01 Nov 2022
Poland’s inflation reached 17.9% year-on-year in October amid skyrocketing energy prices, according to initial data published on Monday.
With inflation soaring across Europe, policymakers are looking to avoid further increasing borrowing costs as consumers rein in their spending and businesses struggle.
Central bank governor, Adam Glapinski said last month that the bank hasn’t yet ended its tightening plans that have increased the base rate to 6.75% from close to zero over the last year, Reuters reports.
Glapinski said that the bank’s new inflation forecasts in November would be crucial in determining if further hikes were required.
Yet as wage growth is still robust in Poland, inflation will remain higher for longer, according to analysts.

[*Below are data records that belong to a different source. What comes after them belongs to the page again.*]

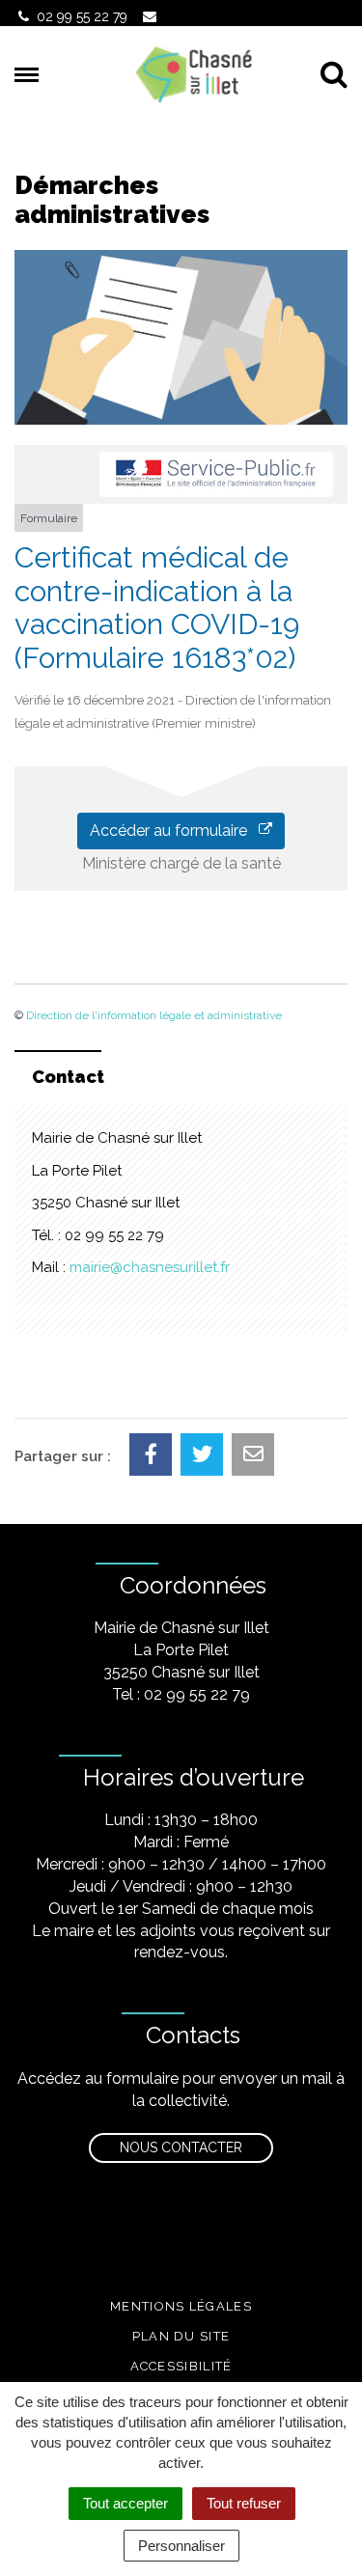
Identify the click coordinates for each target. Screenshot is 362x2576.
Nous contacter (181, 2147)
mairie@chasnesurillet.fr (150, 1267)
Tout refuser (244, 2503)
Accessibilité (181, 2366)
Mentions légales (181, 2306)
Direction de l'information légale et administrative (154, 1015)
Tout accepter (125, 2503)
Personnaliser (181, 2545)
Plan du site (181, 2336)
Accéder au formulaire (174, 830)
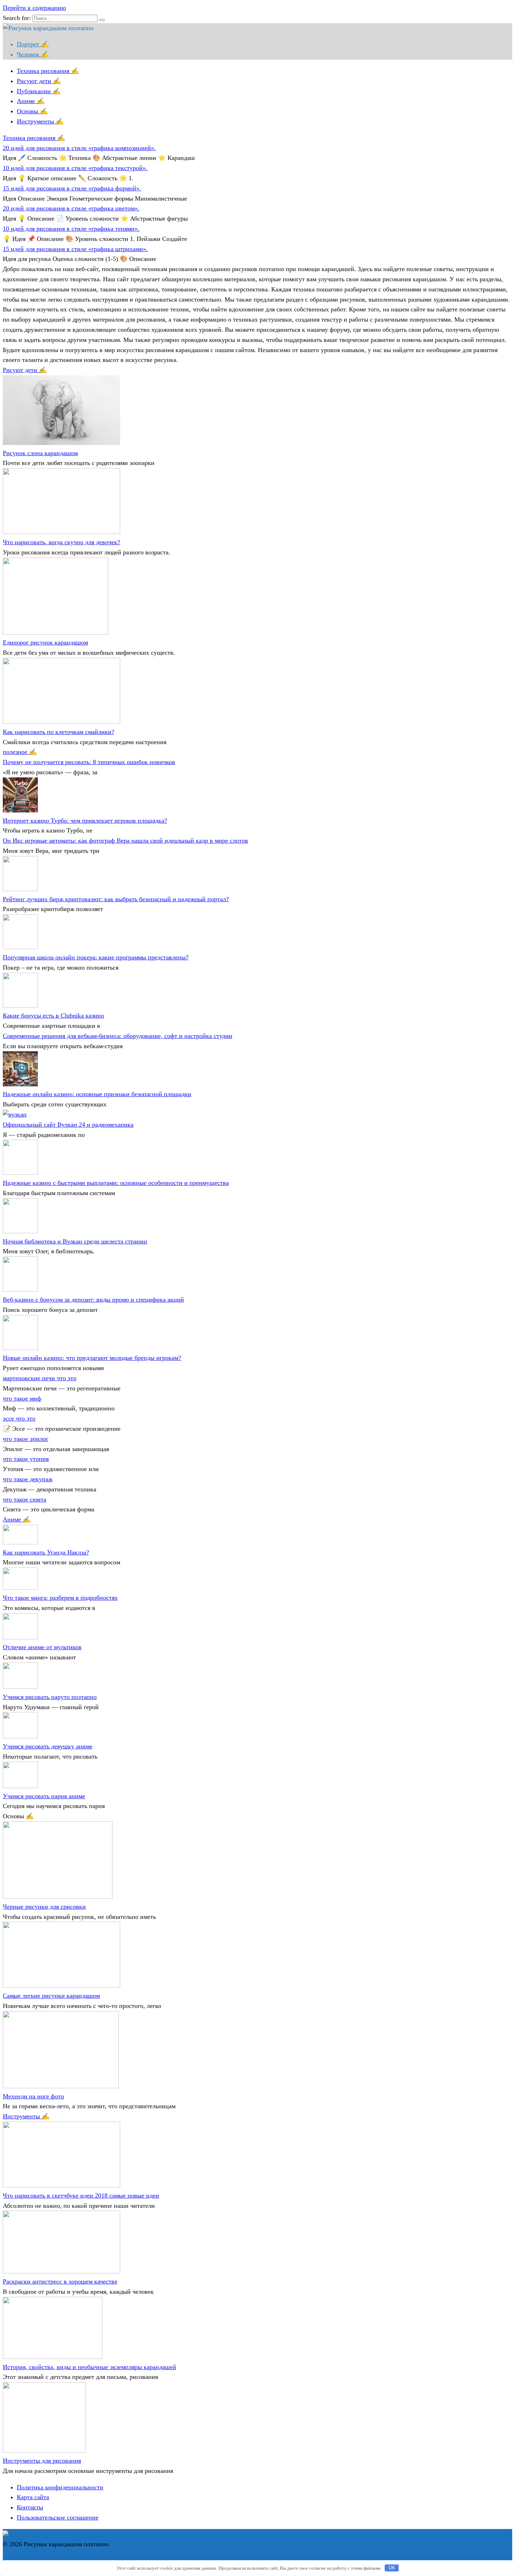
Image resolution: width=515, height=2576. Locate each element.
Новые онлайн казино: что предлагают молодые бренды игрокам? (92, 1357)
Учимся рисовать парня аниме (44, 1796)
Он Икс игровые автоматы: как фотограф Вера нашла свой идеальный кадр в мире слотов (125, 840)
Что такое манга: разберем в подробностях (60, 1597)
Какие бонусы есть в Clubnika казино (53, 1015)
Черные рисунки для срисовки (44, 1906)
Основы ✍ (32, 111)
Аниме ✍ (30, 100)
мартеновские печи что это (39, 1378)
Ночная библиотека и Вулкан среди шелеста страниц (75, 1241)
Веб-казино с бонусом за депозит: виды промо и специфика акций (93, 1299)
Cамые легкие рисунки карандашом (51, 1995)
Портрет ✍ (33, 44)
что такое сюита (24, 1499)
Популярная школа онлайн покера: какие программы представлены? (95, 957)
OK (392, 2567)
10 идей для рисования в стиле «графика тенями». (71, 228)
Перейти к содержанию (34, 7)
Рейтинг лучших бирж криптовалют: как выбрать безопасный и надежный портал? (116, 899)
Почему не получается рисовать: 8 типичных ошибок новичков (89, 762)
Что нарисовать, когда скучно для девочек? (61, 542)
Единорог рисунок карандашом (45, 642)
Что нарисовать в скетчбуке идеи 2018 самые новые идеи (81, 2195)
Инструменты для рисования (42, 2460)
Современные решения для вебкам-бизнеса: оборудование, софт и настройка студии (117, 1035)
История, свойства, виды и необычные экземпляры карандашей (89, 2367)
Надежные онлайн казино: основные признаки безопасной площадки (97, 1094)
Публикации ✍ (38, 91)
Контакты (30, 2507)
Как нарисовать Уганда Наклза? (46, 1552)
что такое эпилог (25, 1438)
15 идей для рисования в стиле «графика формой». (72, 188)
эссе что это (19, 1418)
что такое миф (22, 1398)
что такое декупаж (28, 1479)
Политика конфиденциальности (60, 2487)
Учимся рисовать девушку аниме (47, 1746)
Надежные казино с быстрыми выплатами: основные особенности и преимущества (116, 1182)
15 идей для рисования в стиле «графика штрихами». (75, 248)
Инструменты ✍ (40, 121)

“The inflationary environment remains unfavourable, and it is difficult to expect a change in trend,” said Grzegorz Maliszewski, chief economist at Bank Millennium.

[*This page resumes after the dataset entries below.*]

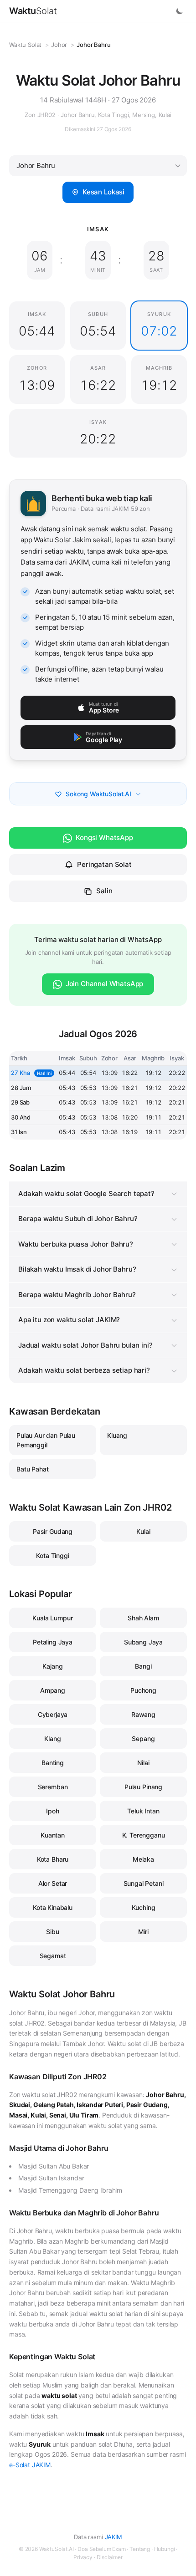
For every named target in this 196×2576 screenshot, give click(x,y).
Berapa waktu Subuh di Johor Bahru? (78, 1218)
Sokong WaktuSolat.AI (98, 794)
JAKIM (113, 2536)
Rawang (143, 1714)
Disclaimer (110, 2557)
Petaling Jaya (52, 1642)
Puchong (143, 1690)
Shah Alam (143, 1618)
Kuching (143, 1907)
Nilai (143, 1763)
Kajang (52, 1666)
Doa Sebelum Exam (101, 2548)
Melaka (143, 1859)
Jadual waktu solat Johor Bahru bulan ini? (85, 1345)
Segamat (53, 1956)
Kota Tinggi (52, 1555)
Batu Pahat (32, 1469)
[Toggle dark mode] (179, 11)
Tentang (139, 2548)
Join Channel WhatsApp (105, 983)
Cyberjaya (53, 1714)
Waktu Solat (25, 44)
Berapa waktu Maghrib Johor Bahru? (77, 1294)
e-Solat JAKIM (30, 2465)
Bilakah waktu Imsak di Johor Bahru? (77, 1269)
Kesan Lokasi (103, 192)
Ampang (52, 1690)
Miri (143, 1931)
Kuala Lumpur (52, 1618)
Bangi (143, 1666)
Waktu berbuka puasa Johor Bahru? (75, 1244)
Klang (52, 1738)
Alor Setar (52, 1883)
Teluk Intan (143, 1811)
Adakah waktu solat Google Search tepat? (86, 1193)
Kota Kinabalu (52, 1907)
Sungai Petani (144, 1883)
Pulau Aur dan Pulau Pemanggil (45, 1440)
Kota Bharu (52, 1859)
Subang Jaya (143, 1642)
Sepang (143, 1738)
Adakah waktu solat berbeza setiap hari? (84, 1370)
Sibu (52, 1931)
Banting (52, 1763)
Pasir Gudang (52, 1531)
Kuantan (53, 1835)
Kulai (143, 1531)
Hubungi (164, 2548)
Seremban (53, 1787)
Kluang (117, 1435)
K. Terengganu (143, 1835)
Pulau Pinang (143, 1787)
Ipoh (52, 1811)
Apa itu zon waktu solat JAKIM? (69, 1319)
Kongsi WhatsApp (104, 837)
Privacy (83, 2557)
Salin (104, 890)
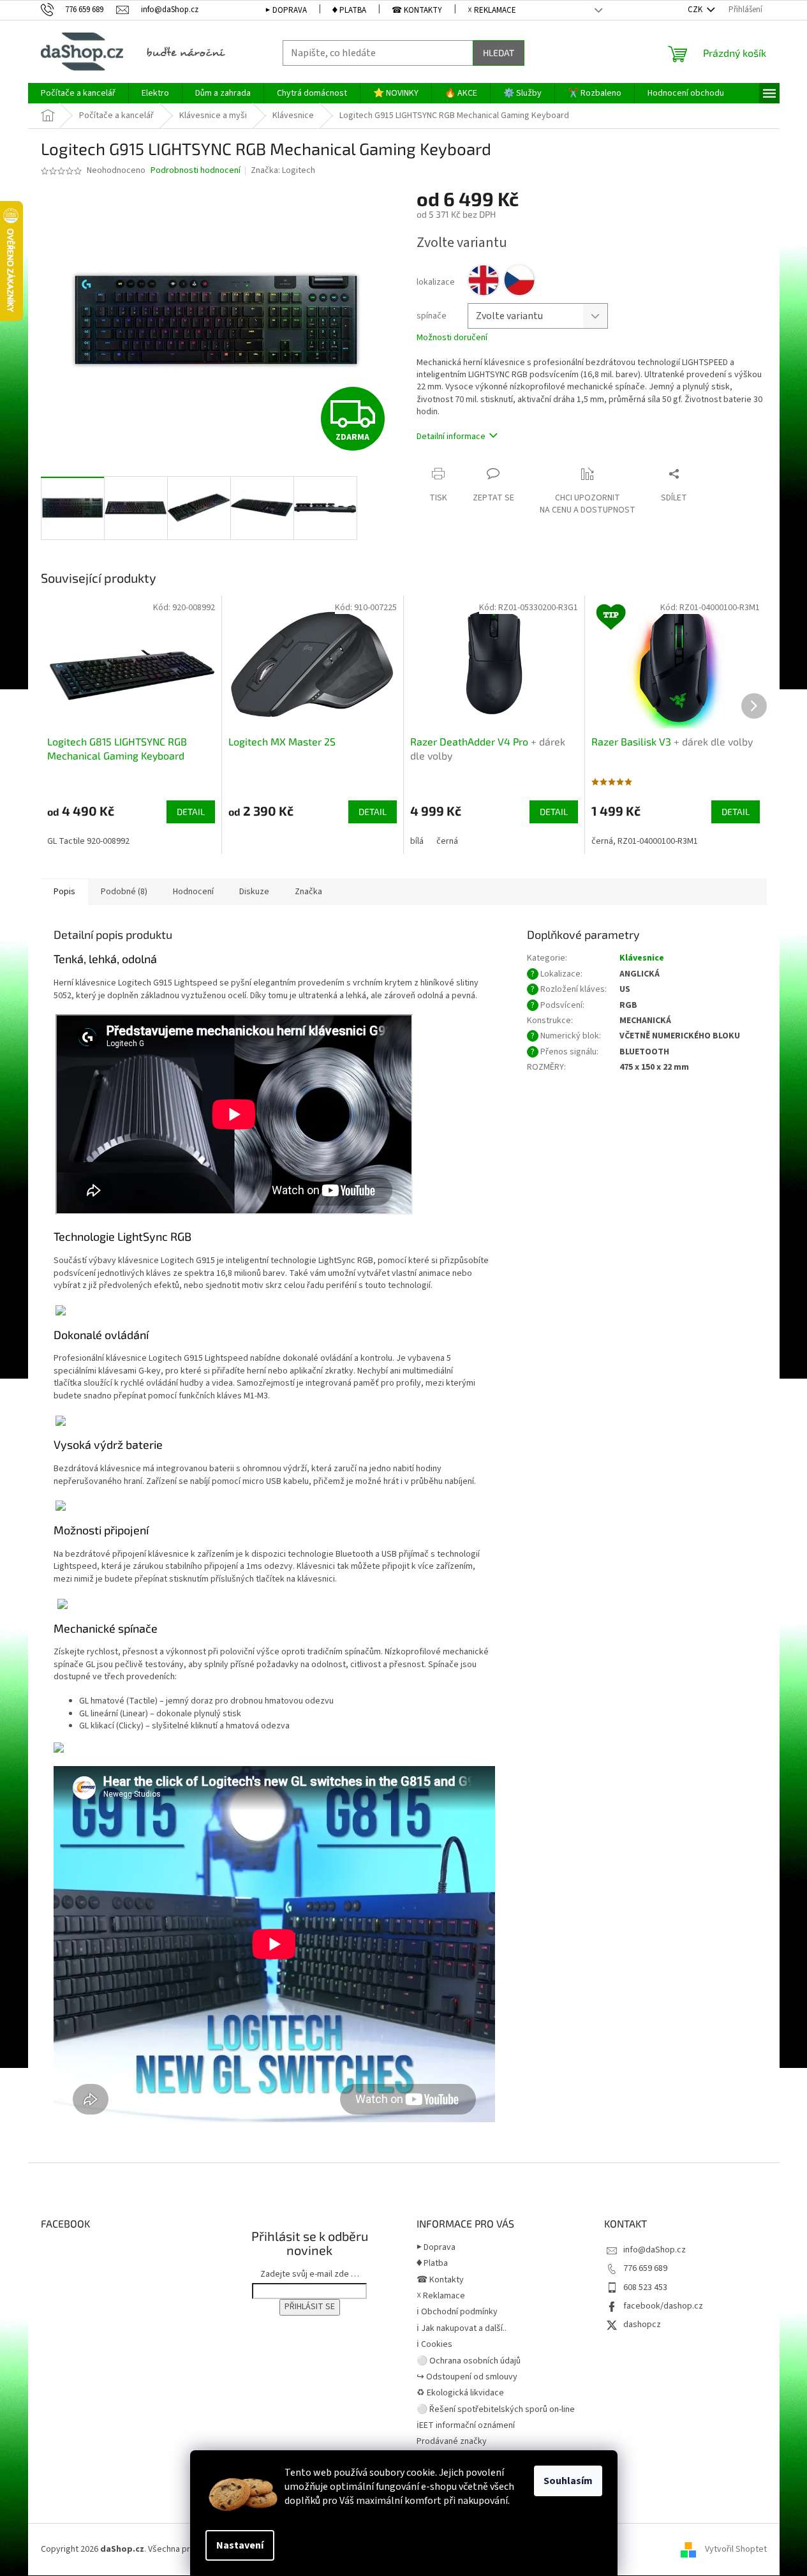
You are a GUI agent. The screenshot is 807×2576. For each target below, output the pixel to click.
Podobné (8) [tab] (124, 891)
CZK (696, 9)
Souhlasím (568, 2481)
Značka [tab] (308, 891)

“Data shows that there is room for interest rates to rise, but it is difficult to say whether this will be the case at the upcoming meeting, as it seems that many members of the Council want to assess the effects of the measures taken so far and perhaps... rates will stay unchanged.”
Last month’s data followed another rise in September, which was echoed in other countries around the region.
Indeed, headline inflation in Hungary is above 20%, although the central bank held the main interest rate the same last week whilst sticking with measures to bolster the Forint after plummeting to all-time lows.
Also, Czech inflation is currently at 18%, but rates haven’t been adjusted since June, the Reuters report adds. Yet the central bank has also continued to intervene to prevent the Koruna from excessive weakening.